Homer: We could build an airport.
Quimby: Perfect! The construction companies that fund my campaigns are ready for a boondoggle.
Quimby: I shouldn’t say things like that out loud. Still, is it really news I’m corrupt?
System Message: You got a free land token. Buy land to redeem it.
The Free Land Token can be used to unlock a plot of town for free!
Around the World Pt. 3
Moe: This is great. The airport just opened, and already the town is full of tourists.
Quimby: I paid an air traffic controller twenty dollars to divert every plane within five hundred miles here.
Moe: Smart. Now, let’s tap these tourists like maple trees for their sweet out-of-town syrup.
Task: Tap Tourists
Tourist: Hey, how come everyone here keeps tapping us tourists?
Snake: Watch out. It’s how they distract you while they steal your wallet.
Tourist: Thanks, friend!
Snake: Tap. Yoink!!
Around the World Pt. 4
Quimby: Our town is being flooded by American tourists who want to enjoy our cut-rate collection of fake foreign worlds.
Lisa: But the airport security lines are endless, and planes are stuck on the runway because there aren’t enough gates…
Quimby: As usual, Springfield’s triumph is America’s nightmare.
Milhouse: Look! My uncle Norbert Van Houten, the international adventurer, just landed in his biplane.
Norbert: When I heard you had a nice big airport, I knew I could finally fly in.
Milhouse: But you said you once landed your plane on a Tibetan field the size of a postage stamp.
Norbert: Riiight, that story. Well, if you’d had a postage stamp here, I would’ve come sooner!
Kumiko: I just got offered a job as a flight attendant on Anime Airlines.
Kumiko: As long as I wear the right costume.
Comic Book Guy: Take the job. Bring me the left-over pretzel snacks.
Norbert’s tasks can give you some awesome prizes for your airport and will eventually earn you Norbert himself. Just send Springfielders at the airport at the right location, with hints indicated in the task screen, to earn Pins and prizes.
Around the World Pt. 5
Tourist: Excuse me, sir, can you direct me to some of the famous sights of Springfield?
Tourist: I hear there’s a Volcano Lair, a Ghost Pirate Ship, and Giant Mechanical Ants.
Homer: Could be. Depends if Skyfinger was willing to pony up for premium items.
Homer: Also, they tend to get moved around a lot.

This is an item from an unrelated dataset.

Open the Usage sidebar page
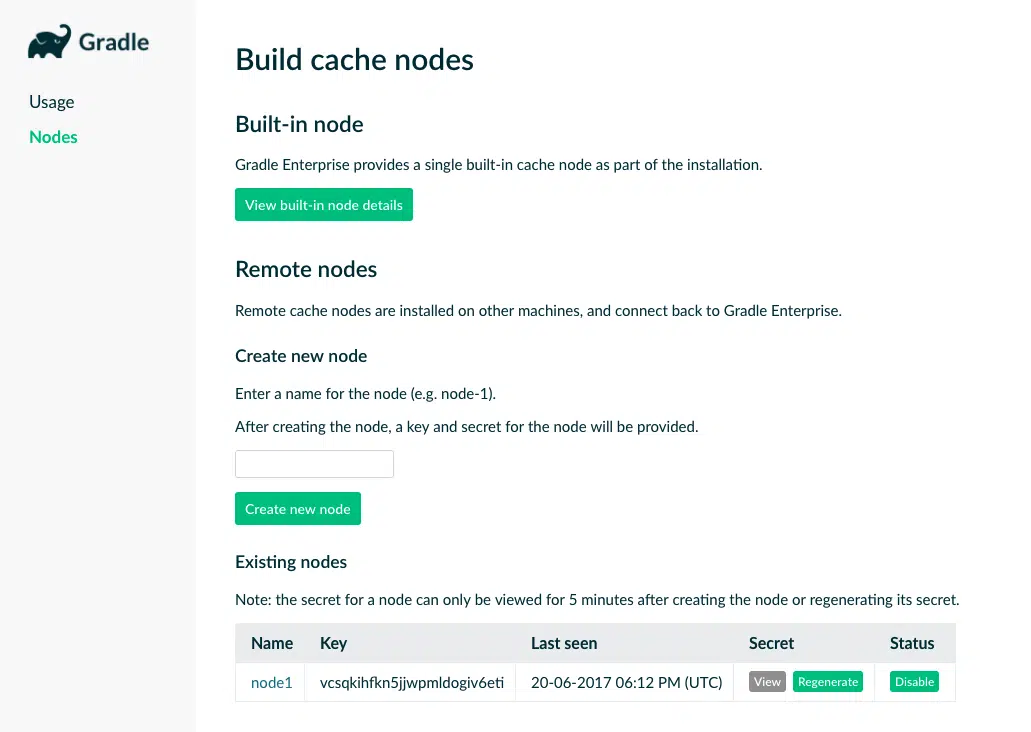Viewport: 1031px width, 732px height. [x=51, y=102]
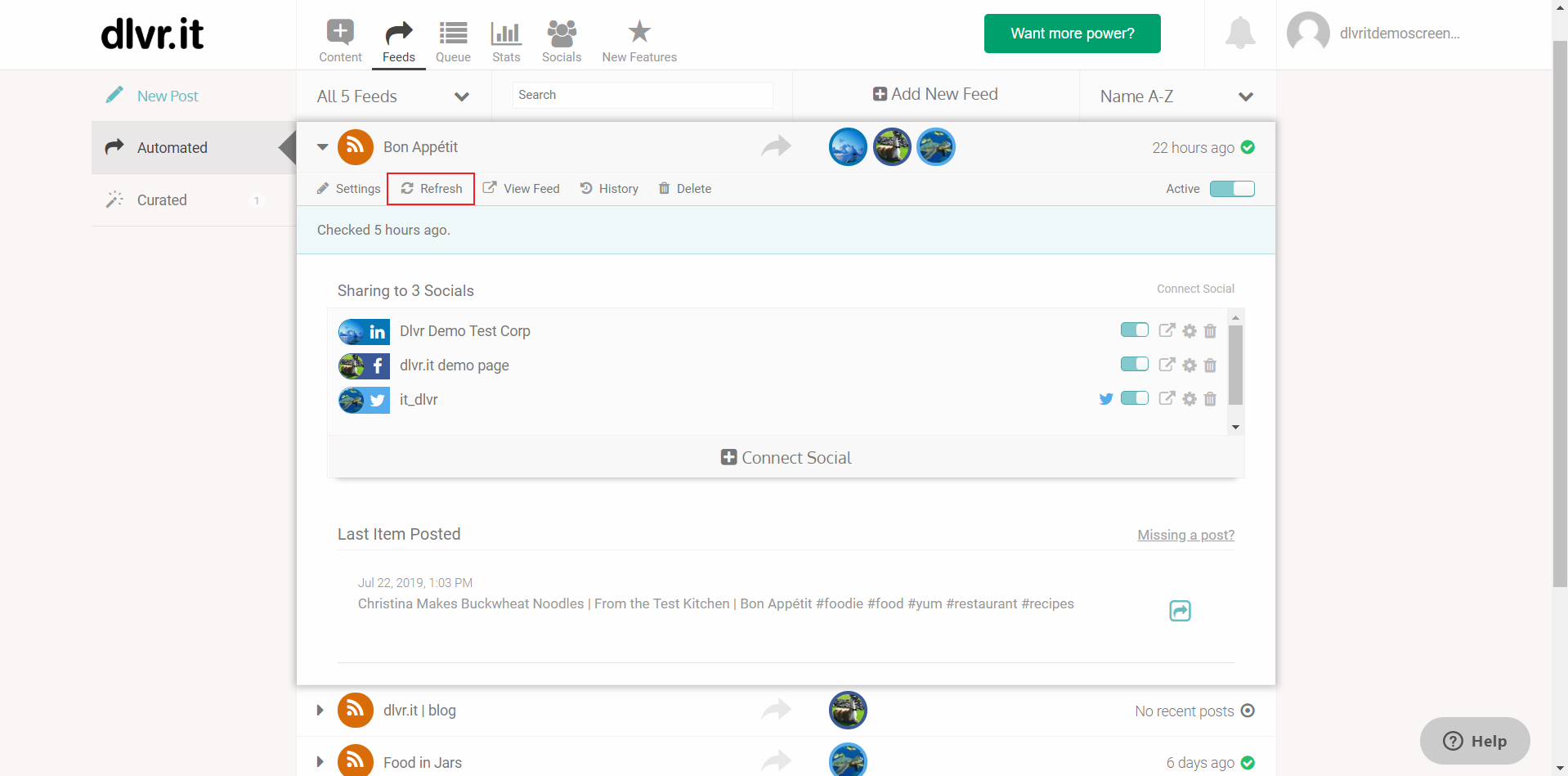The height and width of the screenshot is (776, 1568).
Task: Delete the it_dlvr social with trash icon
Action: [x=1210, y=399]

Homer: Some say a giant baby in the sky gets hold of our world and randomly slides things around while pooping.
Quimby: Maybe. But maybe we just need a Tourist Information Center.
Using the Tourist Information Center, every 4 hours, you can clear your entire Springfield of all tourists and earn their currency.
Around the World Pt. 6
Moe: These tourists aren’t spending moolah at my bar.
Moe: They’re just hanging around the airport trying to get flights outta here.
Quimby: Good luck with that. I have flocks of geese flying around the airport to prevent departures.
Quimby: But maybe we should go on a fact-finding mission to other Springfields, to see how they are encouraging tourism.
Quimby: Wives not allowed on mission!
Task: Tap Attractions in Other Springfields [x3]
Around the World Pt. 7
Homer: Springfield Airport is once again number one… in flight delays and lost luggage.
Lisa: There’s a mountain of lost bags behind the airport.
Quimby: Perhaps I shouldn’t have given the baggage-handling contract to the company that does city trash compaction.
Homer: Well, as long as the original owners will never, ever get their stuff back, might as well trade it in for SkyCredits.